Collected data entries:

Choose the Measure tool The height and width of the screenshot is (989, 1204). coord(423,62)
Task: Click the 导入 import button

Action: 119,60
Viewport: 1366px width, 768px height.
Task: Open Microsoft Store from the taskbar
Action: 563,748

_Aim of the exercise_.
Type the data out again, exactly.

_Task response_.
Choose the Measure tool The height and width of the screenshot is (989, 1204). coord(423,62)
Task: Click the 导入 import button

Action: 119,60
Viewport: 1366px width, 768px height.
Task: Open Microsoft Store from the taskbar
Action: 563,748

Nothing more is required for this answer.